Your assignment: Every line of the material below is to be printed again exactly.

Records to use:
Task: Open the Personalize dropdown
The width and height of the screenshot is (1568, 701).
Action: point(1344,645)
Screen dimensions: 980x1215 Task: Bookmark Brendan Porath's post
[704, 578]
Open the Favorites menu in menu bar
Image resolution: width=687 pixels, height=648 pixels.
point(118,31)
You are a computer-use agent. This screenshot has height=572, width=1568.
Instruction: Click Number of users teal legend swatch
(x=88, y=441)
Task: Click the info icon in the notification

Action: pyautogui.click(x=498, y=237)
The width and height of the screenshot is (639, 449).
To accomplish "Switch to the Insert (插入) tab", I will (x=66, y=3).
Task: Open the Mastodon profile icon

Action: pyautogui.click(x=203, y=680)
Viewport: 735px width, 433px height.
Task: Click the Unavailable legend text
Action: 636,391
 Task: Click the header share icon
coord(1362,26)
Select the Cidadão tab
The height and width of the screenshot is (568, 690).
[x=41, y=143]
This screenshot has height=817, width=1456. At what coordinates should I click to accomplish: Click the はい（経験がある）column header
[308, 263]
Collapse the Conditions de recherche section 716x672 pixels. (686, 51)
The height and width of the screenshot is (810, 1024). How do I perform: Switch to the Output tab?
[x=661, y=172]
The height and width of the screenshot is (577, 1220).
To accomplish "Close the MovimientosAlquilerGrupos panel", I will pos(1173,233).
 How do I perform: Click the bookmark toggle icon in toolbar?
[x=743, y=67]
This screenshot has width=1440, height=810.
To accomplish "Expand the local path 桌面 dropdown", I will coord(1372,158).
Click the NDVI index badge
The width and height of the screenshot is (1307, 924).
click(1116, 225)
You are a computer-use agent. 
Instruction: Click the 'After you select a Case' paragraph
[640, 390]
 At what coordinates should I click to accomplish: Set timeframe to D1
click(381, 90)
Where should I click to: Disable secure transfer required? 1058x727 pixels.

Exercise response:
Task: Open the Personalize dropdown
The width and height of the screenshot is (1568, 701).
Action: point(1344,645)
Screen dimensions: 980x1215 Task: Bookmark Brendan Porath's post
[704, 578]
Open the Favorites menu in menu bar
Image resolution: width=687 pixels, height=648 pixels.
point(118,31)
You are a computer-use agent. This screenshot has height=572, width=1568.
Instruction: Click Number of users teal legend swatch
(x=88, y=441)
Task: Click the info icon in the notification

Action: pyautogui.click(x=498, y=237)
The width and height of the screenshot is (639, 449).
To accomplish "Switch to the Insert (插入) tab", I will (x=66, y=3).
Task: Open the Mastodon profile icon

Action: pyautogui.click(x=203, y=680)
Viewport: 735px width, 433px height.
Task: Click the Unavailable legend text
Action: 636,391
 Task: Click the header share icon
coord(1362,26)
Select the Cidadão tab
The height and width of the screenshot is (568, 690).
[x=41, y=143]
This screenshot has height=817, width=1456. At what coordinates should I click to accomplish: Click the はい（経験がある）column header
[308, 263]
Collapse the Conditions de recherche section 716x672 pixels. (686, 51)
The height and width of the screenshot is (810, 1024). How do I perform: Switch to the Output tab?
[x=661, y=172]
The height and width of the screenshot is (577, 1220).
To accomplish "Close the MovimientosAlquilerGrupos panel", I will pos(1173,233).
 How do I perform: Click the bookmark toggle icon in toolbar?
[x=743, y=67]
This screenshot has width=1440, height=810.
To accomplish "Expand the local path 桌面 dropdown", I will coord(1372,158).
Click the NDVI index badge
The width and height of the screenshot is (1307, 924).
click(1116, 225)
You are a computer-use agent. 
Instruction: Click the 'After you select a Case' paragraph
[640, 390]
 At what coordinates should I click to accomplish: Set timeframe to D1
click(381, 90)
Where should I click to: Disable secure transfer required? 1058x727 pixels.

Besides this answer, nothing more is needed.